Your output should be the entries below, from the first line up to and including the line with "Screen dimensions: 640x416", reproduced exactly and with no other lines.

(Collected data entries)
———

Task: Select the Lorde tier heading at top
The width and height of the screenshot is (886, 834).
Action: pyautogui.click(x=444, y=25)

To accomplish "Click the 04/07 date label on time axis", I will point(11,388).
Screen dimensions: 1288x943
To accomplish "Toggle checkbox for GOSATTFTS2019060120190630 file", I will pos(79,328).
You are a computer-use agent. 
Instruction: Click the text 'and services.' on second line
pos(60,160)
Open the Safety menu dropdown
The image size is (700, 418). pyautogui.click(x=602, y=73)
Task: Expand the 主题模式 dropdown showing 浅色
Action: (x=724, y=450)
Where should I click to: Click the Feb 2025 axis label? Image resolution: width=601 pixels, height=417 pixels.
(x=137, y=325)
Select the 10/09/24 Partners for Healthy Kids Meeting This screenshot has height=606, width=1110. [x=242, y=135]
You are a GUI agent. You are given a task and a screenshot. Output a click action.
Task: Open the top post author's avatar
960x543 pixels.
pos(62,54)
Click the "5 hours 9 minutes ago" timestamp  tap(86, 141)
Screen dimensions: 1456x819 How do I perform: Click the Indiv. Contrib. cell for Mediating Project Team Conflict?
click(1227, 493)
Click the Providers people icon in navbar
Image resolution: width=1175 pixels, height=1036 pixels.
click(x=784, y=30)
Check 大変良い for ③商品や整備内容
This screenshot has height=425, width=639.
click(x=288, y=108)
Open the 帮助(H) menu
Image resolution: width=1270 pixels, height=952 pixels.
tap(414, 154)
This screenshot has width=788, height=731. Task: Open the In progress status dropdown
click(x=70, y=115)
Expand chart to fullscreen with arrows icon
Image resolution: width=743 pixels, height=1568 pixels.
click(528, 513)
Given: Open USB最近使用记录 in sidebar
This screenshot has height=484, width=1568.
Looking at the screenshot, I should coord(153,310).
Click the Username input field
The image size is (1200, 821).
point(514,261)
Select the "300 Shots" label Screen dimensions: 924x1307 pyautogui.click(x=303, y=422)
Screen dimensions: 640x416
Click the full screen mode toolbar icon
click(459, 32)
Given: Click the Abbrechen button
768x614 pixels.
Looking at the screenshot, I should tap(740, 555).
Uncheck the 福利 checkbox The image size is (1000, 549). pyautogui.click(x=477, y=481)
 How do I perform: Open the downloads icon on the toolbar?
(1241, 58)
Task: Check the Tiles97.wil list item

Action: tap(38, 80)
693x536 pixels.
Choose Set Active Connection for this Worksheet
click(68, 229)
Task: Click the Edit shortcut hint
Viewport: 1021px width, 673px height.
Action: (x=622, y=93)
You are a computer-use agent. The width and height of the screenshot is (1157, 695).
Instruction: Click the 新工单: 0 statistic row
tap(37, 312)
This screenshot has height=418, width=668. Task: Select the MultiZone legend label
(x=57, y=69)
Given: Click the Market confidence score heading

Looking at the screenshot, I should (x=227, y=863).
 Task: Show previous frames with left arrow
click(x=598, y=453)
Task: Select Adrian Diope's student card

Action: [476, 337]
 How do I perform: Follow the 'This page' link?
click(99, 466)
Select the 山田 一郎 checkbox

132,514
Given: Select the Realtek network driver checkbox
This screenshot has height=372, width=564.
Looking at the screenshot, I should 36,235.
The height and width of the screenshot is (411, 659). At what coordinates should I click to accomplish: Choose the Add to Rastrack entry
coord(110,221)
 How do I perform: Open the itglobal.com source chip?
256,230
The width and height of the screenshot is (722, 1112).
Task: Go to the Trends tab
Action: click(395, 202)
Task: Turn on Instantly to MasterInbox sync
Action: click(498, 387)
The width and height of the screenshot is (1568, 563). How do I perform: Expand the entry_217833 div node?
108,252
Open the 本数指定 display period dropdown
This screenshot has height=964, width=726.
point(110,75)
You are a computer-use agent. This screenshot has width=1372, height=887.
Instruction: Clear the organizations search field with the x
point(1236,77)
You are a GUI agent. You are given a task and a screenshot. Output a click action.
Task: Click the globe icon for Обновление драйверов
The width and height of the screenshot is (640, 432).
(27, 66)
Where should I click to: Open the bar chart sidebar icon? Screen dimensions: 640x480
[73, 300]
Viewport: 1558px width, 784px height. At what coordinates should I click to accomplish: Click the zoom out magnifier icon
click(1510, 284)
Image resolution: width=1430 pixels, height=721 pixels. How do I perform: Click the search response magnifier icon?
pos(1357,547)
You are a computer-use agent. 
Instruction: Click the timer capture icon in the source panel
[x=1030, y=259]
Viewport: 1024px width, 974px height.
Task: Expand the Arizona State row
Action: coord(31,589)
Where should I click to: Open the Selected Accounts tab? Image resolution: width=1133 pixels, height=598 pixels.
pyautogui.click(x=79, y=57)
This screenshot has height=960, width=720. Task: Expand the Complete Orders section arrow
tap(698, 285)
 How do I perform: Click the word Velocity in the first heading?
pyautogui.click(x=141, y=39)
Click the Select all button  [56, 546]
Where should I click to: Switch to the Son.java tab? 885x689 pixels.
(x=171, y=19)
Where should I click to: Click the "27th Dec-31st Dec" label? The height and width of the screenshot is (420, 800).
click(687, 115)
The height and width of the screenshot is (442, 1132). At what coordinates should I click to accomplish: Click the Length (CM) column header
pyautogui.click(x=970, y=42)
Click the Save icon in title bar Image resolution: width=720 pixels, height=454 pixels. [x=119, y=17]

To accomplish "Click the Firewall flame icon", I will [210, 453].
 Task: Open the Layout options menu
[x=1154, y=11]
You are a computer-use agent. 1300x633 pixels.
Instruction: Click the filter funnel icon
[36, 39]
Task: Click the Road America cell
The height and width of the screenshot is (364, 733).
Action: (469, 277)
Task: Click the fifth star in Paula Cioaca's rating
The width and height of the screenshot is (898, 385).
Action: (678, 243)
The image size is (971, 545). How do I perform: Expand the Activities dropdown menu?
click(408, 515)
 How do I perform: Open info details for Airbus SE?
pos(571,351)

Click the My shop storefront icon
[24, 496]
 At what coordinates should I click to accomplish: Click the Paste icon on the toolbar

———

== Answer box ==
Task: Select the Lorde tier heading at top
The width and height of the screenshot is (886, 834).
Action: pyautogui.click(x=444, y=25)

To accomplish "Click the 04/07 date label on time axis", I will point(11,388).
Screen dimensions: 1288x943
To accomplish "Toggle checkbox for GOSATTFTS2019060120190630 file", I will pos(79,328).
You are a computer-use agent. 
Instruction: Click the text 'and services.' on second line
pos(60,160)
Open the Safety menu dropdown
The image size is (700, 418). pyautogui.click(x=602, y=73)
Task: Expand the 主题模式 dropdown showing 浅色
Action: (x=724, y=450)
Where should I click to: Click the Feb 2025 axis label? Image resolution: width=601 pixels, height=417 pixels.
(x=137, y=325)
Select the 10/09/24 Partners for Healthy Kids Meeting This screenshot has height=606, width=1110. [x=242, y=135]
You are a GUI agent. You are given a task and a screenshot. Output a click action.
Task: Open the top post author's avatar
960x543 pixels.
pos(62,54)
Click the "5 hours 9 minutes ago" timestamp  tap(86, 141)
Screen dimensions: 1456x819 How do I perform: Click the Indiv. Contrib. cell for Mediating Project Team Conflict?
click(1227, 493)
Click the Providers people icon in navbar
Image resolution: width=1175 pixels, height=1036 pixels.
click(x=784, y=30)
Check 大変良い for ③商品や整備内容
This screenshot has height=425, width=639.
click(x=288, y=108)
Open the 帮助(H) menu
Image resolution: width=1270 pixels, height=952 pixels.
tap(414, 154)
This screenshot has width=788, height=731. Task: Open the In progress status dropdown
click(x=70, y=115)
Expand chart to fullscreen with arrows icon
Image resolution: width=743 pixels, height=1568 pixels.
click(528, 513)
Given: Open USB最近使用记录 in sidebar
This screenshot has height=484, width=1568.
Looking at the screenshot, I should coord(153,310).
Click the Username input field
The image size is (1200, 821).
point(514,261)
Select the "300 Shots" label Screen dimensions: 924x1307 pyautogui.click(x=303, y=422)
Screen dimensions: 640x416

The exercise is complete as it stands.